Lifting The Veil on Patient Records

Medical Documents - Hospital Patient Records
"Medical Documents - Hospital Patient Records" by weiss_paarz_photos weiss_paarz_photos

On December 13, 2016, Congress signed into law the 21 st Century Cures Act (Cures Act), which sought to speed the development of medical products and to get new medical advances into the hands of patients in a faster, more efficient way.

The Cures Act also gave patients control over their healthcare information. In order to do so, the Act requires healthcare groups to provide patients with electronic access to test results, pathology and imaging reports, and their doctor’s clinical notes. This “open note” mandate is due to go into effect April 5, 2021.

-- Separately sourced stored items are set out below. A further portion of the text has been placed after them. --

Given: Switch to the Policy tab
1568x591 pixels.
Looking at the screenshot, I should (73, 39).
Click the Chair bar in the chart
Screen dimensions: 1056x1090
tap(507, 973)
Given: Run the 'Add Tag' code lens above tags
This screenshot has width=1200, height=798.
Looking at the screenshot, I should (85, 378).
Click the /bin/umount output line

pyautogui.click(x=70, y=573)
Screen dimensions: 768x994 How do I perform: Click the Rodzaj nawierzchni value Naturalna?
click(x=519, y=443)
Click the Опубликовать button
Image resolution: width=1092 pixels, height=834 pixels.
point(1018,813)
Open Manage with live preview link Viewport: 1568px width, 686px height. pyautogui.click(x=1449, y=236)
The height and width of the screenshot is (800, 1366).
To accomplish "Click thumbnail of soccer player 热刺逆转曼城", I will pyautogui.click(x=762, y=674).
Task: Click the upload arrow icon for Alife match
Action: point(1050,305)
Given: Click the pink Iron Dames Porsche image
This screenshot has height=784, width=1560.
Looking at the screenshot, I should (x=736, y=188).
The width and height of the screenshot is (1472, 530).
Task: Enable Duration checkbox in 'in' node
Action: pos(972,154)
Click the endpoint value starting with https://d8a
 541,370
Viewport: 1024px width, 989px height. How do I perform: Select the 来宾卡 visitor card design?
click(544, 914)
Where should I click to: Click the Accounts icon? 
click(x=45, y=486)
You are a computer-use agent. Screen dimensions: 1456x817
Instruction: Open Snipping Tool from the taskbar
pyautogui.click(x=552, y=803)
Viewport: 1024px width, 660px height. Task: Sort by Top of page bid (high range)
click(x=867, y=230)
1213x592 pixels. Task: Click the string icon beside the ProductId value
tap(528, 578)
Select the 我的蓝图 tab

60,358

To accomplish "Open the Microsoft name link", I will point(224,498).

“Patients will typically see more robust information being delivered to their EHR portal,” said Dan Golder, DDS, principal at Impact Advisors, a healthcare consulting firm. “This includes clinical notes (such as progress notes or procedure notes) which many organizations have traditionally not shared with patients.”

That will improve transparency for patients everywhere, said Norman H. Chenven, MD, founding CEO of Austin Regional Clinic and vice-chair of the Council of Accountable Physicians Practice (CAPP). Dr. Chenven’s multispecialty group is set up to communicate with patients post-visit. “We’re structured so that we give patients an after-visit summary most of the time.” What’s included: a summary of the visit, including medical recommendations. 

Patients, he said, have had online access to notes and lab results in many practices for some time. Adding doctor’s notes to that, he said, “[won’t be a terrible change for our world.”

What patients say

OpenNotes began in 2010, a few years before the Cures Act was signed into law. It began as a study with 105 primary care physicians and 19,000 patients in healthcare systems in rural Pennsylvania, Seattle and Boston. Since then, 250 health systems have started sharing clinical notes with their patients. 

In a 2019 study published in the Annals of Internal Medicine, those patients who read their clinical notes told the study authors that they understood better what their medical conditions were about,  prepared themselves better for an office visit, were more mindful of how they maintained their health and were more adherent to their prescribed medications. 

Cancer patients have especially benefited. In a study that appeared in Cell, the study authors analyzed surveys completed by clinicians and patients. The authors noted 70% of the physicians who treated cancer were in favor of sharing notes, and nearly 100% of patients felt the same.

How to access records

First, patients need to gain access, which Dr. Golder said may already be in place. “Many patients already have access to a patient portal, and can access a good chunk of their information there,” he said.  Now with improved access because of the Information Blocking rules, patients with portal access will see more detailed information, including doctor’s notes and test results.

For patients without portal access, they can ask their provider how to make a request. Some providers have online forms, but for others, “call the healthcare facility and ask to speak to the health information department,” said Danika Brinda, MD, president and CEO of TriPoint Healthcare Solutions, a healthcare and patient privacy consulting firm. 

Once a records request has been made, Dr. Brinda said providers have 30 days to fulfill the request. What a patient discovers in his records – specific terms or confusing language or acronyms – could be misinterpreted easily, said Dr. Brinda. “That’s one challenge we face. As we become more transparent, how do we make sure the patient truly understands that [information]?”

It’s a challenge that Dr. Golder thinks will benefit healthcare overall. “Patients are going to have time to look at, read, digest, and then have that dialogue with their doctors, which is so important in establishing a relationship with a provider as well as understanding your care.”

Dr. Brinda suggested that patients look for help with their notes’ interpretation, perhaps from a nurse or other medical professional who understands the terminology. Providers, she said, can offer some clarity on more confusing documentation.

Patient’s rights

What healthcare providers cannot do is deny access or delay indefinitely the request for records. “There can’t be barriers for patients to gain access,” Dr. Brinda said. 

That starts with the request itself. Federal guidelines, Dr. Brinda said, state that healthcare organizations cannot create undue burden on patients trying to access their records. Providing online or mailed request forms should be standard practice, and patients have the right to select the way they will  receive their records.

Patients also are allowed to request that they receive the information in a non-encrypted form, Dr. Brinda said. The provider does have the right to ask the patient to put the request in writing. 

If a patient sees an error or she disagrees with some aspect in the notes, Dr. Brinda said the patient can request an amendment. “The provider’s right is to review and approve or deny that request.”

“I think it’s a good thing overall,” said Dr. Chenven of patients’ ability to see the entirety of their medical profile. 

Dr. Golder agreed. “Going forward, the opportunity for better communication is what folks should really focus on, because that is the win-win.”